Untuk kartu ATM atau kartu debet jumlah nya menurut Ronald hampir mencapai 50 juta. Selain itu, lanjut Ronald teknis penggantian kartu ATM akan lebih sulit dilakukan.

"Kartu kredit kan memang setiap tahun itu diganti, oleh karena itu tidak membutuhkan waktu lama untuk menggantinya dengan chip tetapi kartu debet yang biasa dipakai nasabah itu kan jarang sekali diganti kecuali hilang atau rusak," jelasnya.

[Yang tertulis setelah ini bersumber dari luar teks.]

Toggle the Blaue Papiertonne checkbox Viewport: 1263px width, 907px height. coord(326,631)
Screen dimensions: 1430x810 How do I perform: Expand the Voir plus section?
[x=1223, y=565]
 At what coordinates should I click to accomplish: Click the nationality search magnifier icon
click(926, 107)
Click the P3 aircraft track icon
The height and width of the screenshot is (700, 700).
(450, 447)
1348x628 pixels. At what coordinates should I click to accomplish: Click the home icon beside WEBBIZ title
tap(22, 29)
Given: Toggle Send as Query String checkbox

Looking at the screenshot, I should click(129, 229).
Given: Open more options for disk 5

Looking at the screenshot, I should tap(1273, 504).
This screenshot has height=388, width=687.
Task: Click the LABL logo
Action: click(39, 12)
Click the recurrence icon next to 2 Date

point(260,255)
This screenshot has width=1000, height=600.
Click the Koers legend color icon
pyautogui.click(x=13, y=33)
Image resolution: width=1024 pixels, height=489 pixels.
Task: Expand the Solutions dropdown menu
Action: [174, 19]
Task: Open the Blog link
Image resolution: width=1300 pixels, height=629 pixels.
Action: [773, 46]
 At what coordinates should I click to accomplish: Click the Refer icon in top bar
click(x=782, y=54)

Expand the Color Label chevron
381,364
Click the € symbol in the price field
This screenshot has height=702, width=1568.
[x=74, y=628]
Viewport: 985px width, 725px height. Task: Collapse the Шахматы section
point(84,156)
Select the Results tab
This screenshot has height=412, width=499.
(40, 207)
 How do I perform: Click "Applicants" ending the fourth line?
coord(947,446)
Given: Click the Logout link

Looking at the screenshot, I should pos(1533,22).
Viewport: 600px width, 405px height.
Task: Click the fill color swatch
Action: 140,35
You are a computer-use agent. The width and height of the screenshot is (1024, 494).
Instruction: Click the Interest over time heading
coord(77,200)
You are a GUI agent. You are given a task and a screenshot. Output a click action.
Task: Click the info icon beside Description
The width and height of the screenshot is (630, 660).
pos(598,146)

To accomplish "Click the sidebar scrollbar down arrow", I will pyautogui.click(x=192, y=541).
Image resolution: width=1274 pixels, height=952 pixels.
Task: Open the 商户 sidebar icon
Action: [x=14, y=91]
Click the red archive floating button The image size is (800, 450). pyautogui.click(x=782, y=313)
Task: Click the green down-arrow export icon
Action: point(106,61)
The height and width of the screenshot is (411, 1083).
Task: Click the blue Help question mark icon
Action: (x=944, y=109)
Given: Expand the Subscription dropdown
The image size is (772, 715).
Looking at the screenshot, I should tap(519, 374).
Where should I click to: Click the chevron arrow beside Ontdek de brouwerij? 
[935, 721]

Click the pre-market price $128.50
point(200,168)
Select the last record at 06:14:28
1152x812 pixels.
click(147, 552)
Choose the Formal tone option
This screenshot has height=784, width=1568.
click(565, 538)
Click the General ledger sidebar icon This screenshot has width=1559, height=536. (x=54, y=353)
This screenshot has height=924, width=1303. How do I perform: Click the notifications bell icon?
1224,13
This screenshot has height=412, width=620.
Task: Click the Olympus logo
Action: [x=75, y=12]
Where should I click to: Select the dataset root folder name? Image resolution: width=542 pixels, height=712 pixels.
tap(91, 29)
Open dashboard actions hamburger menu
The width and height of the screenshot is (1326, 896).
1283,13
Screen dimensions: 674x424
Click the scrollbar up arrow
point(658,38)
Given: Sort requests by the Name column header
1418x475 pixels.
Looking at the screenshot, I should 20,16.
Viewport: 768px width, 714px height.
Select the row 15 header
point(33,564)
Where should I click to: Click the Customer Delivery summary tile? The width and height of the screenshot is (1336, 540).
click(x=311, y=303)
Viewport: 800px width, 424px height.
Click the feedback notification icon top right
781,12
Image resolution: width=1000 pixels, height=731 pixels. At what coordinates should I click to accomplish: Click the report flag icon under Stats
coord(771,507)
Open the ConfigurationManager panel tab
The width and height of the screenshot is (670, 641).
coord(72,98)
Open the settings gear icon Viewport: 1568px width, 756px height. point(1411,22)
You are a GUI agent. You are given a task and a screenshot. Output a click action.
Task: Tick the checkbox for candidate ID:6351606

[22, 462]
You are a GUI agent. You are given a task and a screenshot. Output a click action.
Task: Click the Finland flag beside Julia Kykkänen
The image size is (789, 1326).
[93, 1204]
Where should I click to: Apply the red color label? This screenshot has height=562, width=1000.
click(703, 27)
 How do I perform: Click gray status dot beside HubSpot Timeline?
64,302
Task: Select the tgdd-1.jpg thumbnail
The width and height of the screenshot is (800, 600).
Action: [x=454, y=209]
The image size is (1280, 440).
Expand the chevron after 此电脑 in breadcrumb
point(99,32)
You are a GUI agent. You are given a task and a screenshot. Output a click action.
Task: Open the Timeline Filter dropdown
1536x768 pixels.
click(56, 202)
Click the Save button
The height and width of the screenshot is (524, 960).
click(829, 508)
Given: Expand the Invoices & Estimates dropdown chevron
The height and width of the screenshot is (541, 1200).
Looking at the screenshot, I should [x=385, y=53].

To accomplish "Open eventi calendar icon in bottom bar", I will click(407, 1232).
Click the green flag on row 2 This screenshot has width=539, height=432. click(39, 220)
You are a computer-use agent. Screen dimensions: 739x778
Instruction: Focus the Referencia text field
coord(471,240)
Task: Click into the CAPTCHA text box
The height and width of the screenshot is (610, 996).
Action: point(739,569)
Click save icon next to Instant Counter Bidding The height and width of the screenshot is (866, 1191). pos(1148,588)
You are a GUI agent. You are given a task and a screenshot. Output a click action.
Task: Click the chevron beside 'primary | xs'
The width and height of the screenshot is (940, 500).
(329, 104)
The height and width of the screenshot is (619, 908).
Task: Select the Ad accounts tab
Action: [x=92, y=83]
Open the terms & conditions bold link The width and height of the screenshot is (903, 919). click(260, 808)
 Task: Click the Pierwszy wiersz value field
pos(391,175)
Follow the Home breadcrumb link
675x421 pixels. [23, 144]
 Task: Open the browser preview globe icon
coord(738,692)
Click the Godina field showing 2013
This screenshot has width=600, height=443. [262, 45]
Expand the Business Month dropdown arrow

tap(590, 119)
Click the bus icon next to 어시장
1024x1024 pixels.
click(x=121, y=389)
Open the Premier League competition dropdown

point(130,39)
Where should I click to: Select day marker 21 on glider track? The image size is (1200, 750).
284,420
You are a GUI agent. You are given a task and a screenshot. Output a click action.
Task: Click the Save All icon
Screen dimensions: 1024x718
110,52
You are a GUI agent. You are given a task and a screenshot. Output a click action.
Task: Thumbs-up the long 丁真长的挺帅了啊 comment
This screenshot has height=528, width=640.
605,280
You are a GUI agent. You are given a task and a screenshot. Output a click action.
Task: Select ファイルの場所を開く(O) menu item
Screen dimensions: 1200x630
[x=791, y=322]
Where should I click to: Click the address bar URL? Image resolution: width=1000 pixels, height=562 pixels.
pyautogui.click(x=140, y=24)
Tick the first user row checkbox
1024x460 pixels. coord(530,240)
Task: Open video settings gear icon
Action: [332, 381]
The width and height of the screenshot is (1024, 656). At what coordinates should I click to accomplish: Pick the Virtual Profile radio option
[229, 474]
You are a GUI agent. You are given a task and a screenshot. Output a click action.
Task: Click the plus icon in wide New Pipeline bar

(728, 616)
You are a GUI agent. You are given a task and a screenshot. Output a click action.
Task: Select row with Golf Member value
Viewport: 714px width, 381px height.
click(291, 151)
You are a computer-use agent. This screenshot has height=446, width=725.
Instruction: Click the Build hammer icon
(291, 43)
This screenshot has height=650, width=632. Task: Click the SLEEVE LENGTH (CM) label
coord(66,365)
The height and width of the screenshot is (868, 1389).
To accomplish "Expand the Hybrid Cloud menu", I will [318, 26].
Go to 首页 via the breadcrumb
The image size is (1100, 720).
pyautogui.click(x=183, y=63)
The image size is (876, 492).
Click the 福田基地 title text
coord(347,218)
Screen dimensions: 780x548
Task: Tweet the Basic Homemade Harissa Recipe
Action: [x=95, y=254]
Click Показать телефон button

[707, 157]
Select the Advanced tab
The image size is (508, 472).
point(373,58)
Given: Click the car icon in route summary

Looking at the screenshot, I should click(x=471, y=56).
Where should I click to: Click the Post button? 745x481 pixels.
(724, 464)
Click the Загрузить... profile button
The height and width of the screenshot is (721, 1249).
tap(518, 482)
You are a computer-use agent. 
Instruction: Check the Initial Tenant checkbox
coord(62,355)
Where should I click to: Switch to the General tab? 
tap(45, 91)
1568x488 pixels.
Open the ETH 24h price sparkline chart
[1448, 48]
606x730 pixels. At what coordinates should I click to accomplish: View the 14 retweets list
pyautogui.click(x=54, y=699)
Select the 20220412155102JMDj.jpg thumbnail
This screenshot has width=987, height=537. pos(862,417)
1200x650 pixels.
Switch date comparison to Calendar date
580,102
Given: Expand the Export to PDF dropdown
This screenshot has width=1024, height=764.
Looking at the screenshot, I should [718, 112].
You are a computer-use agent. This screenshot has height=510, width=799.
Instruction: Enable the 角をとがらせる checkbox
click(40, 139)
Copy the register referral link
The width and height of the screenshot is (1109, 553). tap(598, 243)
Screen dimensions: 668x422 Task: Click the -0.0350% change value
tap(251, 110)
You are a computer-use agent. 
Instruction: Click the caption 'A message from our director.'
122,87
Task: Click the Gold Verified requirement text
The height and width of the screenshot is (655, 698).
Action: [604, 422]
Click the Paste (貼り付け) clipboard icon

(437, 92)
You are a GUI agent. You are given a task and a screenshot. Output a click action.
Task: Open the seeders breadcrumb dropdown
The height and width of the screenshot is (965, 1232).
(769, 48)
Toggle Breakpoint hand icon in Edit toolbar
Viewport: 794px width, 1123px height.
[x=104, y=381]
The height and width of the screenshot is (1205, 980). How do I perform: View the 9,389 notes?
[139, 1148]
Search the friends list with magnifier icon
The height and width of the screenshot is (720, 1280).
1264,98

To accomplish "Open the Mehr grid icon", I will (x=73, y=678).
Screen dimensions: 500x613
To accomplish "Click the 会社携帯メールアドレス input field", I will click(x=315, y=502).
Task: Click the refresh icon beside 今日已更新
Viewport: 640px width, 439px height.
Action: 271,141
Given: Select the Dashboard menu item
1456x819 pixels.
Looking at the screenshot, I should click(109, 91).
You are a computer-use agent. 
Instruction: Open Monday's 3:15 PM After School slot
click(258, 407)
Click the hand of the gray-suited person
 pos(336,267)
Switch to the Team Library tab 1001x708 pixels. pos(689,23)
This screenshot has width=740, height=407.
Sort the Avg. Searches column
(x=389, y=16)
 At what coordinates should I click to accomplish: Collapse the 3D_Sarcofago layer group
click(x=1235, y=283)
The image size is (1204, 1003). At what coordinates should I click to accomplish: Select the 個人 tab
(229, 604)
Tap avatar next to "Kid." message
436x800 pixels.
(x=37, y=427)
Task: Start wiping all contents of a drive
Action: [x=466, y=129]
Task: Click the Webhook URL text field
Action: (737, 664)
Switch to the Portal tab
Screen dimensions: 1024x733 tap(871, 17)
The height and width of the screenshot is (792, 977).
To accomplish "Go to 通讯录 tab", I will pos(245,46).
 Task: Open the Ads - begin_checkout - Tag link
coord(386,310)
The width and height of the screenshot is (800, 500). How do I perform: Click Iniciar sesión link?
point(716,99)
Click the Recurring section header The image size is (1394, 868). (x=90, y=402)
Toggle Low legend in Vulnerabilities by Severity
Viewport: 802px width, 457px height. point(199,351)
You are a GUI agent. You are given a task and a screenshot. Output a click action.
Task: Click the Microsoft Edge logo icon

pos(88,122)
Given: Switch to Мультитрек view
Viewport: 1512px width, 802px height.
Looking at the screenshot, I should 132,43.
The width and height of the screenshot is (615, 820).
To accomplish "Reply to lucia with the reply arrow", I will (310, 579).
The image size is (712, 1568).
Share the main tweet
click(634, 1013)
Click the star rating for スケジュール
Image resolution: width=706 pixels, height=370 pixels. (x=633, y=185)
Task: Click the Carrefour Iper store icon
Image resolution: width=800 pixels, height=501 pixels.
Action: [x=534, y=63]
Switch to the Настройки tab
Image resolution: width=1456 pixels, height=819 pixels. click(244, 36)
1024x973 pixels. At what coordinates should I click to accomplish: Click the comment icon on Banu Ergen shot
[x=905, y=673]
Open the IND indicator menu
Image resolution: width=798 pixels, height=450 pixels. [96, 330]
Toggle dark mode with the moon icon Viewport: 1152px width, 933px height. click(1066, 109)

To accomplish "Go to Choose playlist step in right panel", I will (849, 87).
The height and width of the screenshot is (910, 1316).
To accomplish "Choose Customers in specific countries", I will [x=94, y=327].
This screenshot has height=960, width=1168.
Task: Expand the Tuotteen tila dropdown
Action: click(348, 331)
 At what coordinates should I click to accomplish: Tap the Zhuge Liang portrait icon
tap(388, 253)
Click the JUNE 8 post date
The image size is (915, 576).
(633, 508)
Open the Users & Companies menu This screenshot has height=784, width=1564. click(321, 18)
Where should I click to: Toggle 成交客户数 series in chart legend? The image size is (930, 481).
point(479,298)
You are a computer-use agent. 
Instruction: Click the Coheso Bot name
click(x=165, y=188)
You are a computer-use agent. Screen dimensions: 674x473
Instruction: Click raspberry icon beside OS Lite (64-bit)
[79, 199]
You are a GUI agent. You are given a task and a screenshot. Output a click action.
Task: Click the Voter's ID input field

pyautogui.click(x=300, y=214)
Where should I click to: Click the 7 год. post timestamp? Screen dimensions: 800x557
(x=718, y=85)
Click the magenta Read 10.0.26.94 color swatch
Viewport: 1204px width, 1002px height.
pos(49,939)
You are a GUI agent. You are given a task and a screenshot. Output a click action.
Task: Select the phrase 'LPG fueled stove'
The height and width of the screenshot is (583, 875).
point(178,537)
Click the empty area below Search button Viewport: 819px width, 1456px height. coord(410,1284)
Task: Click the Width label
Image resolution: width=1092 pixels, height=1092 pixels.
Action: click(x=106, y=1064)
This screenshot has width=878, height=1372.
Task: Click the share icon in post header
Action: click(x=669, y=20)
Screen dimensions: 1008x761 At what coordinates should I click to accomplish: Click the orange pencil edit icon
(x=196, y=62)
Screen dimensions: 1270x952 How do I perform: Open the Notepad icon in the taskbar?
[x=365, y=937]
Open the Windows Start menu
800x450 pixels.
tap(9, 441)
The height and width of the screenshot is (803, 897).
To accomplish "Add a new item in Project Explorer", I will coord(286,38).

Maka dari itu, lanjut Ronald dibutuhkan waktu yang tidak sebentar. Ia juga mengungkapkan tidak hanya kartu ATM saja yang perlu diganti karena fasilitas sepert ATM dan mesin Electronic Data Capture (EDC) juga harus diganti sehingga kompatibel dengan teknologi chip tersebut.

"Jumlah ATM itu mencapai 20.000 dan mesin EDC mencapai 200.000 lebih itu nantinya akan diganti agar kompatibel," kata Ronald.

Lebih lanjut Ronald mengatakan seiring dengan bertumbuhnya nasabah perbankan maka semakin banyak juga yang menggunaan kartu ATM. "Jumlah pemegang kartu ATM atau debet sampai akhir September 2010 mencapai 50,7 juta dengan volume transaksi sebanyak 1,33 miliar yang nilai transaksinya sebesar Rp 1,45 triliun," ujarnya.

Rata-rata transaksi harian, lanjut Ronald mencapai 150 juta transaksi per hari dengan nilai sekitar Rp 165 triliun . "Tahun 2010 ini kelihatannya akan melampaui angka di tahun 2009 rata-rata keseluruhannya," pungkasnya.